WHAT IS NEEDED:
The stretch wanted below opens at the line containing "Task: Step time slider forward to end" and closes at the line containing "The image size is (1012, 685).". Please return it exactly, with no other lines.

MATERIALS PROVIDED:
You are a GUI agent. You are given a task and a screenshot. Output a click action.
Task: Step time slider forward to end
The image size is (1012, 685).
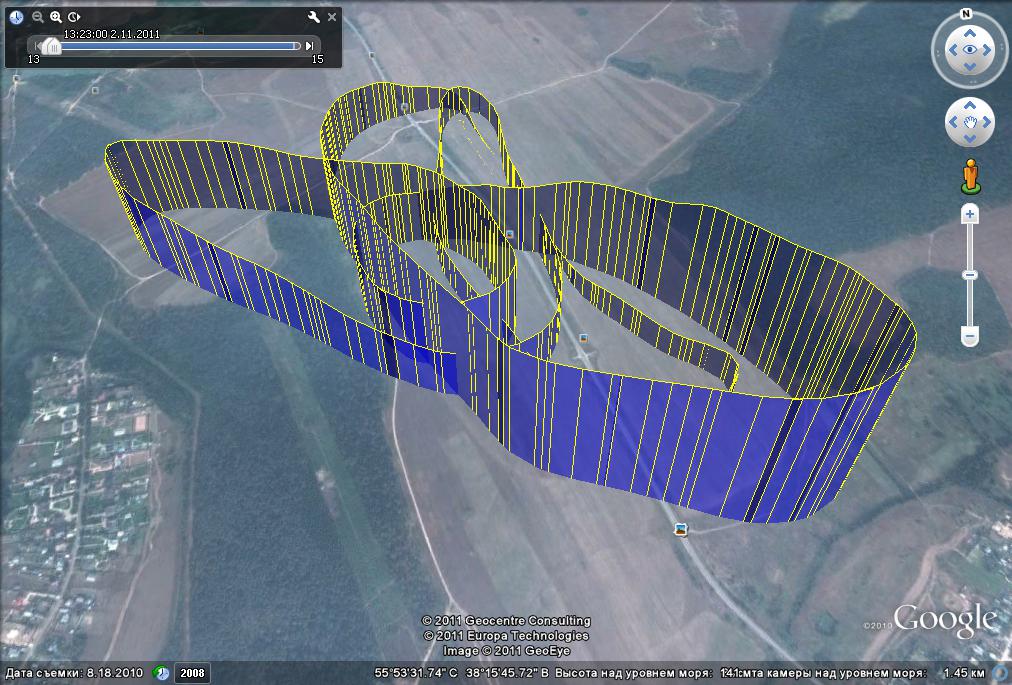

==

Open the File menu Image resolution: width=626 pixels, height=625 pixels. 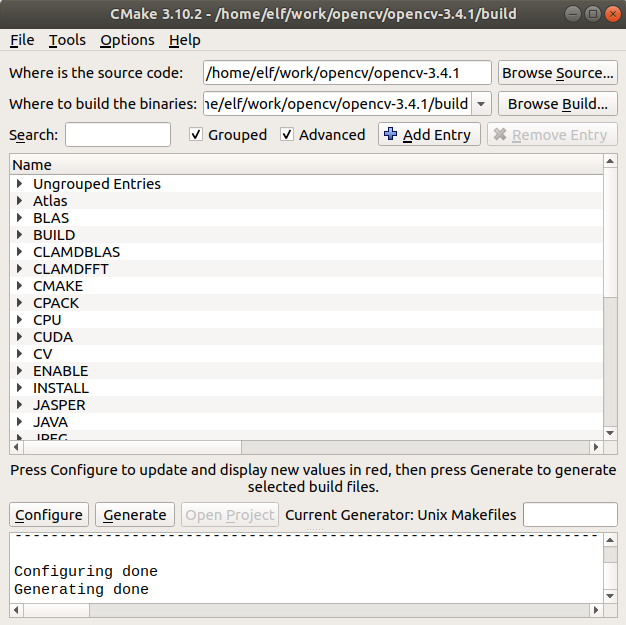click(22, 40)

...

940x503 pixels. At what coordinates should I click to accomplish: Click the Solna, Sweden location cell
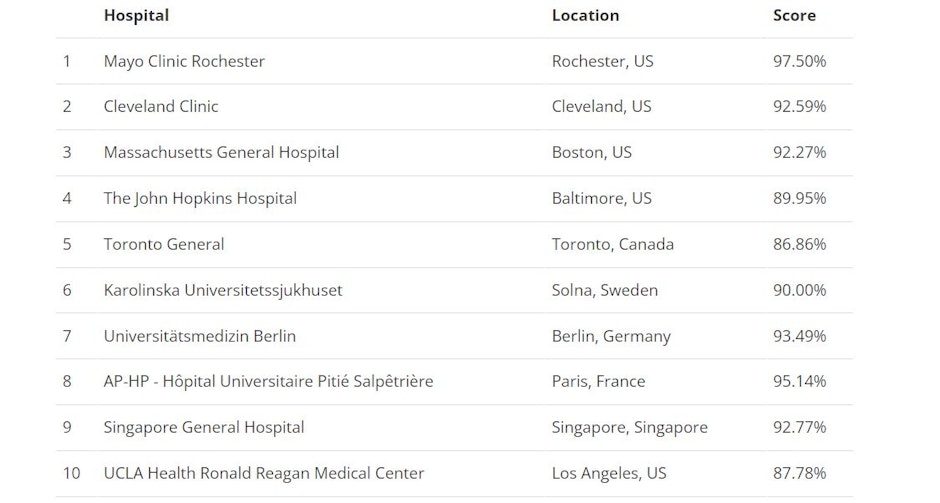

TASK OUTPUT:
Task: Step time slider forward to end
The image size is (1012, 685).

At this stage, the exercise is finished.